[Opening Records supplied section]

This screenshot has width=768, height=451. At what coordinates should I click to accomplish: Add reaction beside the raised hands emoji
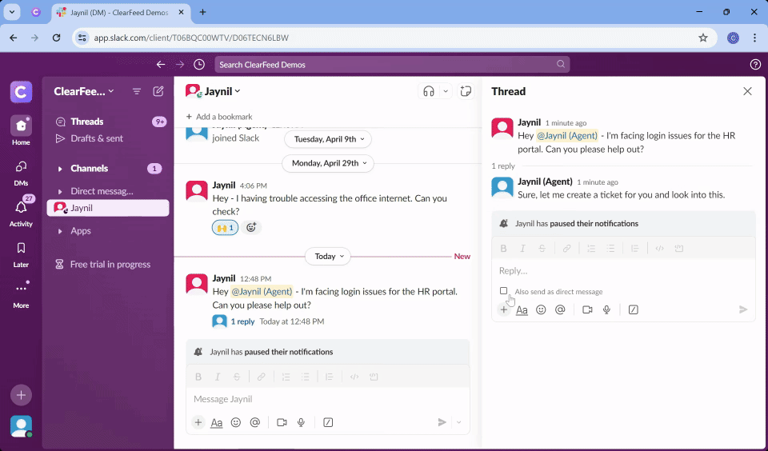click(251, 228)
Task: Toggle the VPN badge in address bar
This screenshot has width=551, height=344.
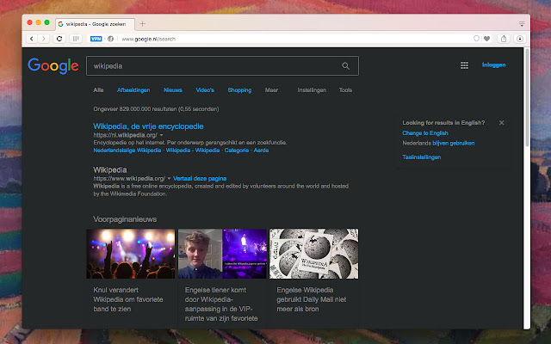Action: tap(96, 39)
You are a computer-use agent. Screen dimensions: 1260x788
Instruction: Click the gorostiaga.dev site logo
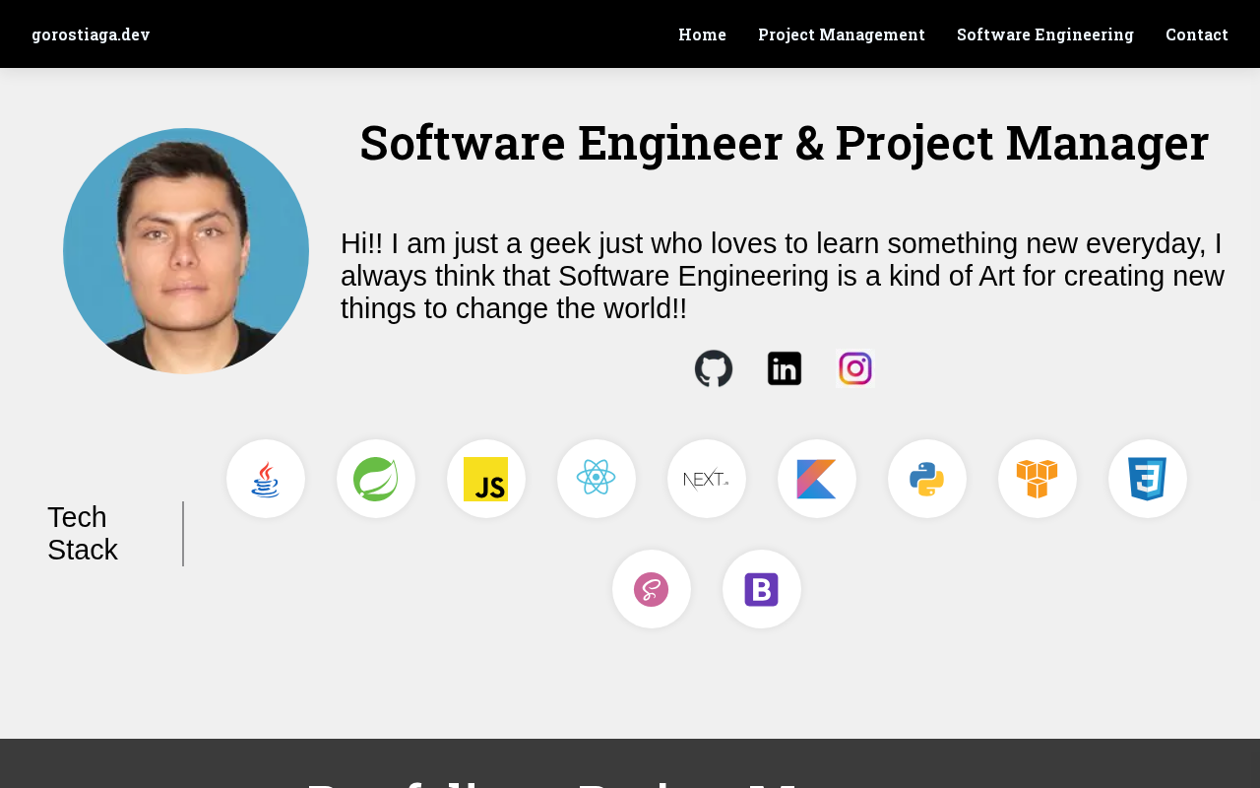(91, 34)
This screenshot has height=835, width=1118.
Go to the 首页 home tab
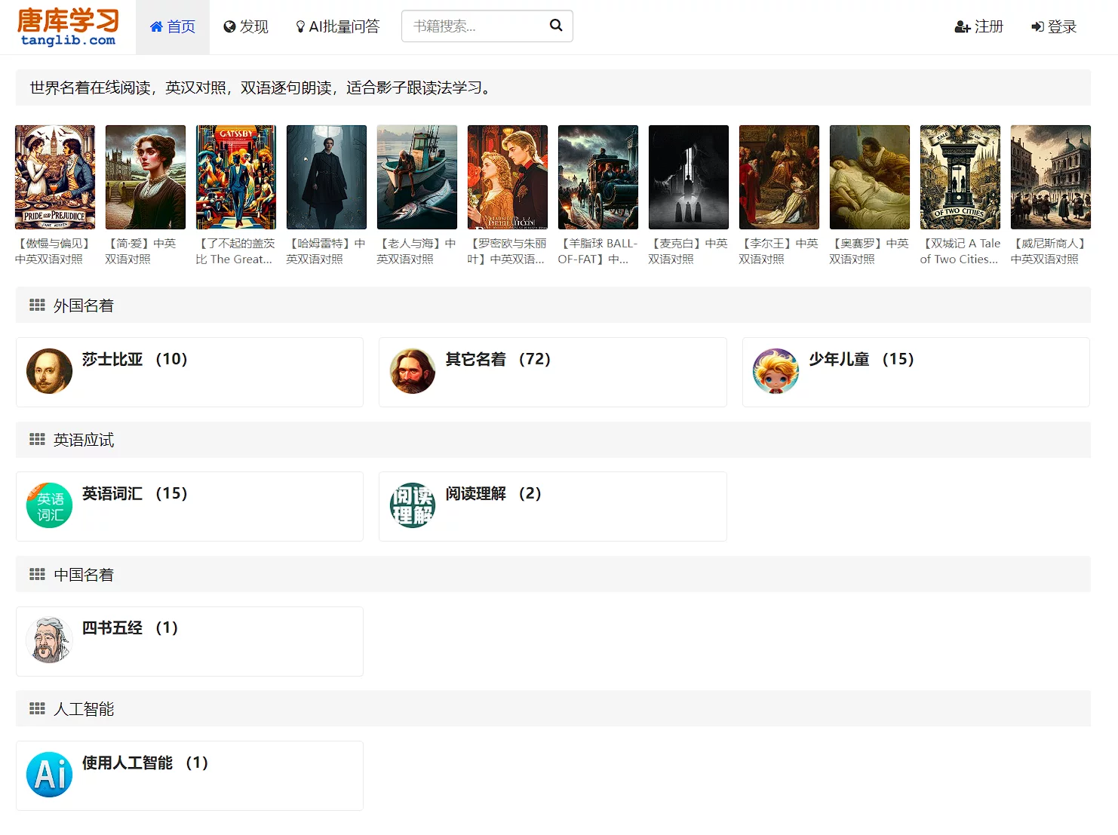(173, 27)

[Closing Records supplied section]

Work request:
With the pictures left out, output the lines from the one containing "This screenshot has width=551, height=344." through the last line of the records above, exactly as they are.

Final answer:
This screenshot has width=551, height=344.
Action: tap(96, 39)
You are a computer-use agent. Screen dimensions: 1260x788
Instruction: Click the gorostiaga.dev site logo
(91, 34)
This screenshot has height=835, width=1118.
Go to the 首页 home tab
(173, 27)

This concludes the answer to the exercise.